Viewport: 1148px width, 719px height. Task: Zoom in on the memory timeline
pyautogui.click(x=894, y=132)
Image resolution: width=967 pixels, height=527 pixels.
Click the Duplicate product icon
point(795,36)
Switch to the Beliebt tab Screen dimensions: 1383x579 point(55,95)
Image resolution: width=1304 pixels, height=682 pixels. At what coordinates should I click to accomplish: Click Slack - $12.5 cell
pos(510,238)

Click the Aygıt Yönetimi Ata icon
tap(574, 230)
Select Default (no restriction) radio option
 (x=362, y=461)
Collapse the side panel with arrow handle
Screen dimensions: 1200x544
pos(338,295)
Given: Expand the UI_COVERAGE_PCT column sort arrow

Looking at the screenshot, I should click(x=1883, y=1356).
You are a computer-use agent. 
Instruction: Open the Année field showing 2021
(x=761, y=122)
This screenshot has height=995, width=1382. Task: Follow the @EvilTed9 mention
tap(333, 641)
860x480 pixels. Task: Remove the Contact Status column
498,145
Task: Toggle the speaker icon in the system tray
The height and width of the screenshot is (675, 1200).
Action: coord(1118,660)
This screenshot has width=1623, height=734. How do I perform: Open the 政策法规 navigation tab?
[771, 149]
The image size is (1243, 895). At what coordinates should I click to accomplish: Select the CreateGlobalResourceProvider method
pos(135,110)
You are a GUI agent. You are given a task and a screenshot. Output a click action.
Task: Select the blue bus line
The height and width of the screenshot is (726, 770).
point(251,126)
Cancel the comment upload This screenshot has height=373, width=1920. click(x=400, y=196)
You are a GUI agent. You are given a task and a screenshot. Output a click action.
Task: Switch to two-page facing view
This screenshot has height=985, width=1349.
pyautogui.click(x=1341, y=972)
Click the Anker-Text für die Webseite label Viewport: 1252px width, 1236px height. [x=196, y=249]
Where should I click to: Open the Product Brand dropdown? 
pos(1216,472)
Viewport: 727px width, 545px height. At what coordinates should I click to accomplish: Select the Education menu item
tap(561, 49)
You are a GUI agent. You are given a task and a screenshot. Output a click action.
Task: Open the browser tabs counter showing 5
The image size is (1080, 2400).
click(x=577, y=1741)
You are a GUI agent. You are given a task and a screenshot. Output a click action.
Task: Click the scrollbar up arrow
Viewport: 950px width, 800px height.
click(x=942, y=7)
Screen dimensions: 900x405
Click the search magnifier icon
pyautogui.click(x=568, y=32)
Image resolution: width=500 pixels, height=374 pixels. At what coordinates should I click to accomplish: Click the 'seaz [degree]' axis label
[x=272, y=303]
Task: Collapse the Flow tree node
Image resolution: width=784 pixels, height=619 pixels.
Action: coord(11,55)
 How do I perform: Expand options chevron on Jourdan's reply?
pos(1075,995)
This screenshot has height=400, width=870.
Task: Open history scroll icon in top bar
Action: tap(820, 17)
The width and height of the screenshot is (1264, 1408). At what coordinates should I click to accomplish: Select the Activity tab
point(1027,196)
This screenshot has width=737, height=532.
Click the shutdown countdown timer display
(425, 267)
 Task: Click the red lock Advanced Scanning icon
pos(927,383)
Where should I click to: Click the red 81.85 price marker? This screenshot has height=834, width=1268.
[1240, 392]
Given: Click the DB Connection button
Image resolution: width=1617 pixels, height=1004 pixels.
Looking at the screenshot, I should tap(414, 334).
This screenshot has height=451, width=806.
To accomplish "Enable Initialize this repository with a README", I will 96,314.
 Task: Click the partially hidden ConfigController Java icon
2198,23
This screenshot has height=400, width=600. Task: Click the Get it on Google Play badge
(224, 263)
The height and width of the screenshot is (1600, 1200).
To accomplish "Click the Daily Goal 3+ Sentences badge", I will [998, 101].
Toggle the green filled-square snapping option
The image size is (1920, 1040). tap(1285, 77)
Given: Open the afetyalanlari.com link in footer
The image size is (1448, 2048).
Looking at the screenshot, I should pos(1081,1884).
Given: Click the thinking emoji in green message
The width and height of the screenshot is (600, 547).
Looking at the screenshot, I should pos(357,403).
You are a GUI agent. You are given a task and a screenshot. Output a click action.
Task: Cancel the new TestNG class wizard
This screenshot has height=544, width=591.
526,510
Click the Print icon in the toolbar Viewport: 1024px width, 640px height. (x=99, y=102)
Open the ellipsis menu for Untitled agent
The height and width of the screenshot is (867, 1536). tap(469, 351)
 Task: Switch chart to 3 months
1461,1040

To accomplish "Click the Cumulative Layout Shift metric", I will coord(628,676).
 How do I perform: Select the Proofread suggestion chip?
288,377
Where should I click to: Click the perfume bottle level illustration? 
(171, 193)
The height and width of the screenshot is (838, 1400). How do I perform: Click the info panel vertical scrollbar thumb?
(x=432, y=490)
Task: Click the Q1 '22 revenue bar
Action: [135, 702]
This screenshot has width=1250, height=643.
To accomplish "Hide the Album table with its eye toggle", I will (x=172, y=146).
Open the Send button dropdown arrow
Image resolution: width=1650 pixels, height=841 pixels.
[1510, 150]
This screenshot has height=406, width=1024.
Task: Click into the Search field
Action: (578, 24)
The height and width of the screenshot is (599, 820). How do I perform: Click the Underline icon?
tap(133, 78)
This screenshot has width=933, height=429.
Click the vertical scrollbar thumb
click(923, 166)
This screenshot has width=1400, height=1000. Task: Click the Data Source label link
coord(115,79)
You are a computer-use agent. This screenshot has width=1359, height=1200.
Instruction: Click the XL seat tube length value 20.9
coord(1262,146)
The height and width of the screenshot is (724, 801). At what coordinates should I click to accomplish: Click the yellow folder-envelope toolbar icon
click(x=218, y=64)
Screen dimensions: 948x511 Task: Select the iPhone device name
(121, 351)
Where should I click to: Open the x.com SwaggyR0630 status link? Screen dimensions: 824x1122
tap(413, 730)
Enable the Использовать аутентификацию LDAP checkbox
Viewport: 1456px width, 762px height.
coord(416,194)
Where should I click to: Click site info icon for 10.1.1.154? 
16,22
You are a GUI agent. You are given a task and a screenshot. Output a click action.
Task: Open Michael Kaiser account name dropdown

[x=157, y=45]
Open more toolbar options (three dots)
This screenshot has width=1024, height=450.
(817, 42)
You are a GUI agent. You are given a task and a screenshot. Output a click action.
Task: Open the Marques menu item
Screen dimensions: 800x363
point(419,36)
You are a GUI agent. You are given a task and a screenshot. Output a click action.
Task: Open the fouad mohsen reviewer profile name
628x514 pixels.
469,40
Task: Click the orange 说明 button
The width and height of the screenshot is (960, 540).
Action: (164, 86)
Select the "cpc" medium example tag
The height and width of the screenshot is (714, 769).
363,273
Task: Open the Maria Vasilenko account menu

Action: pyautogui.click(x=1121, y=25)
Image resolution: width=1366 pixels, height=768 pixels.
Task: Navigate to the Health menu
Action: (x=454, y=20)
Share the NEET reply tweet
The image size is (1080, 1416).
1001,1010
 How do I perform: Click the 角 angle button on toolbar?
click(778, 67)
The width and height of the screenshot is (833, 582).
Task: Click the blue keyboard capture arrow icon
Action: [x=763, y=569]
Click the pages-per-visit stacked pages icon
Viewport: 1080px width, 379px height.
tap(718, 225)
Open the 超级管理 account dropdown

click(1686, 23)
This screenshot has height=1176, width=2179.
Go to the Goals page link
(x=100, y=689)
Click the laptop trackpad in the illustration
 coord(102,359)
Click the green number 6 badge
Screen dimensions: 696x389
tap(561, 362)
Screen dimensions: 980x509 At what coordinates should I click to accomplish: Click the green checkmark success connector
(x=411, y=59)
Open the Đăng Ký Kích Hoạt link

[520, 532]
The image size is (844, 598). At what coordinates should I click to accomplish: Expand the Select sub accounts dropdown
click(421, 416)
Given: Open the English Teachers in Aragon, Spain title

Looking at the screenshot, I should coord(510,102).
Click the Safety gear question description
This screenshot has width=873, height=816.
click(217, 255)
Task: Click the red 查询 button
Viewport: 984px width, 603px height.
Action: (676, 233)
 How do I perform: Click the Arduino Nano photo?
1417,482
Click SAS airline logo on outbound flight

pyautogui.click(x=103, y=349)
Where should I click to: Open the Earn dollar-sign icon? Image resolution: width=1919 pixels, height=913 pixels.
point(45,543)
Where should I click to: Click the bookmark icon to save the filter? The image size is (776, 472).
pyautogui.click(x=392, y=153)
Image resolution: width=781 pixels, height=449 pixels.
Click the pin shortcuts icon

....

◆ WHAT THIS TASK INVOLVES ◆
The answer should consist of all lines from the records above that hold the word "Cancel".

◆ EXERCISE ANSWER ◆
Cancel the comment upload This screenshot has height=373, width=1920. click(x=400, y=196)
Task: Cancel the new TestNG class wizard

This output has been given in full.